Das Ensemble tritt in Häusern von Weltgeltung auf, darunter die Mailänder Scala, das Concertgebouw Amsterdam und das Sydney Opera House. In den 1990er-Jahren führte es die sieben späten Opern und sämtliche späte Symphonien Mozarts sowie seine sämtlichen Klavierkonzerte auf. Unter dem Label „Soli Deo Gloria“, dem Eigenlabel des Monteverdi Choir, erschienen zuletzt Bachs Brandenburgische Konzerte und Mozarts Symphonien Nr. 39 & 41.
Zuletzt trat das Ensemble zusammen mit dem Monteverdi Choir in einer Reihe von Bach-Konzerten auf, unter anderem mit der Johannes-Passion, der h-Moll-Messe, dem Oster- und dem Auferstehungs-Oratorium und weiteren Werken.

2014 werden die English Baroque Soloists zunächst den Monteverdi Choir bei Konzerten in Cambridge, Versailles und Barcelona zur Feier von dessen 50-jährigem Jubiläum in Monteverdis Marienvesper begleiten; anschließend werden sie mit Händels Dixit Dominus bei verschiedenen Sommerfestivals zu hören sein.

„Die Religion ist wie ein Fluss, der durch viele Länder fließt. Jedes Land gibt diesem Fluss einen anderen Namen und beansprucht diesen womöglich auch noch für sich. Dabei ist der Fluss aber unabhängig von den Ländern und entspringt darüberhinaus auch einer Quelle.“

Diese Beschreibung des Sufi-Meisters Muzaffer Efendi ist nur eine von vielen Metaphern, mit denen im Sufismus darauf verwiesen wird, dass Religion nicht trennen, sondern vereinen soll.

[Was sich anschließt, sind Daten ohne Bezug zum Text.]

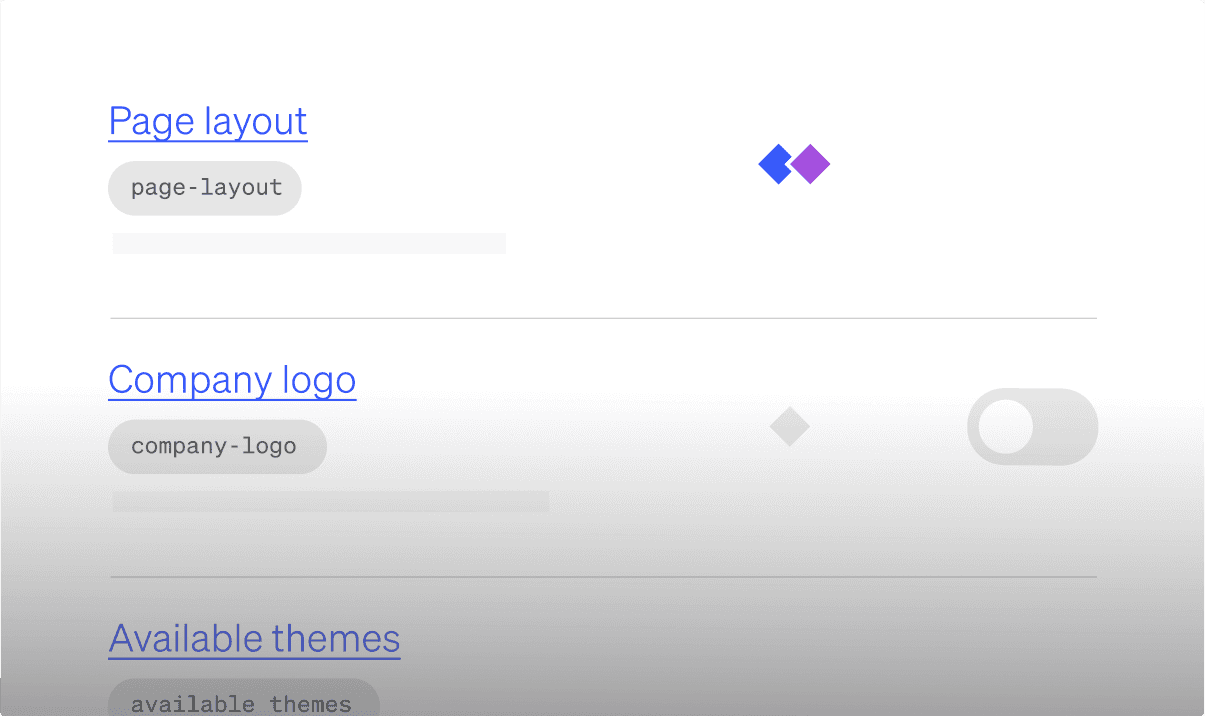Viewport: 1205px width, 716px height.
Task: Open the Available themes link
Action: 254,639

Die Feier der Natur, des Menschen und des Göttlichen, der Höhepunkt eines jeden Sufi-Rituals, steht auch im Zentrum der aus christlicher Feder stammenden Werke der Ouverture spirituelle.

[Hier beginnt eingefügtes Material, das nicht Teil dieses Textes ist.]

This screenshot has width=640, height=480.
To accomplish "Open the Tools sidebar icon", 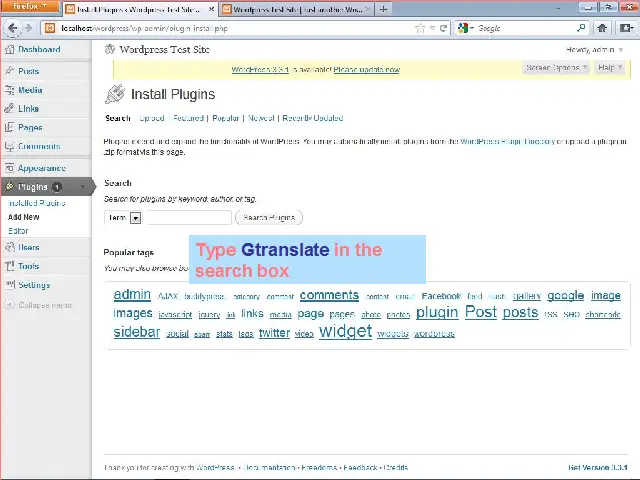I will tap(9, 266).
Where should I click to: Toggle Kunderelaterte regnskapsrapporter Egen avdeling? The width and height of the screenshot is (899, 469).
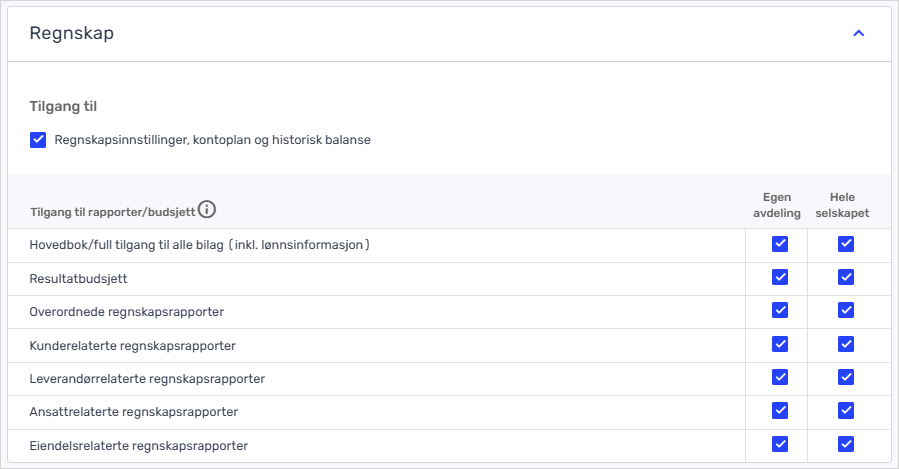coord(780,344)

Sei es in Haydns die Entstehung der Welt schildernder Schöpfung zu Beginn, sei es in Bruckners Te Deum zum Abschluss der Ouverture spirituelle, in dem sich Himmel und Erde zum Gotteslob vereinen. Gleichsam ein neues Oratorium, ein instrumentales nämlich, hat Nikolaus Harnoncourt in den drei letzten Symphonien Mozarts entdeckt. Nach seiner intensiven Auseinandersetzung mit diesen Werken ist er überzeugt davon, dass sie aufgrund verschiedener Parameter in geradezu magischer Weise miteinander verbunden sind und in der Tonartenabfolge Es-Dur, g-Moll, C-Dur den Schicksalsweg eines Menschen widerspiegeln: einen Weg von feierlichem Ernst mit dramatischen Konflikten über Hoffnungslosigkeit bis zum geradezu triumphalen Halleluja. (Ronny Dietrich)

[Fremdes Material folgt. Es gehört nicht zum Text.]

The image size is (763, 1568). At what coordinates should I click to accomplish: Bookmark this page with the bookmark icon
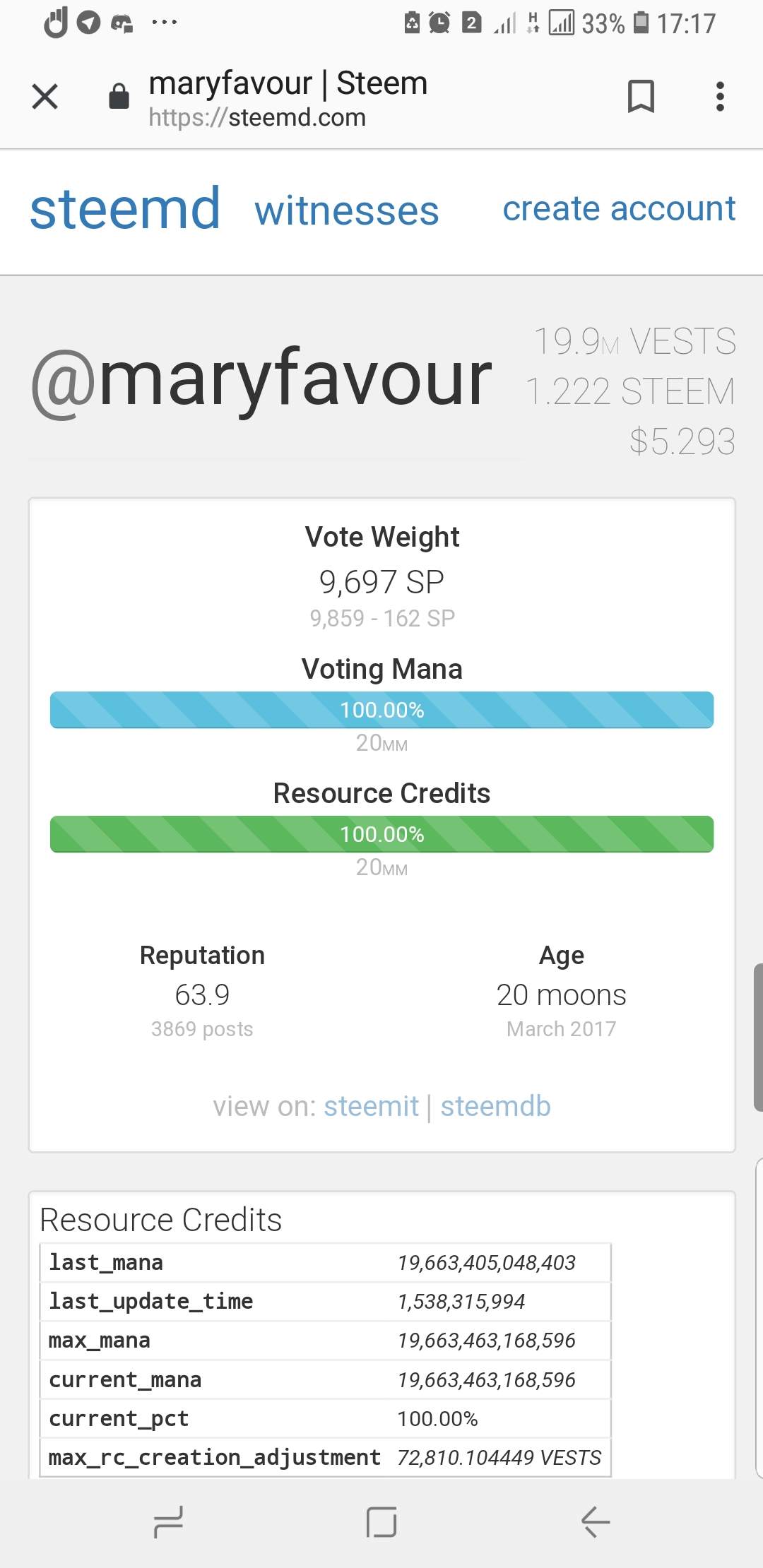click(x=641, y=97)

Disputationes im Rahmen der Ouverture spirituelle:

Wie in den vergangenen beiden Jahren begleitet das Herbert-Batliner-Europainstitut in Kooperation mit den Salzburger Festspielen die Ouverture spirituelle inhaltlich mit wissenschaftlichen Erörterungen und Diskussionen. Das Konzertprogramm mit dem Schwerpunkt Islam begleitend, werden bei den Disputationes Themen aufgegriffen, die sich mit den Fragen rund um den interkulturellen und interreligiösen Dialog auseinandersetzen.
Die Auftaktveranstaltung findet am 18. Juli 2014 statt. Es folgen drei Gesprächsrunden im Rahmen der Ouverture spirituelle.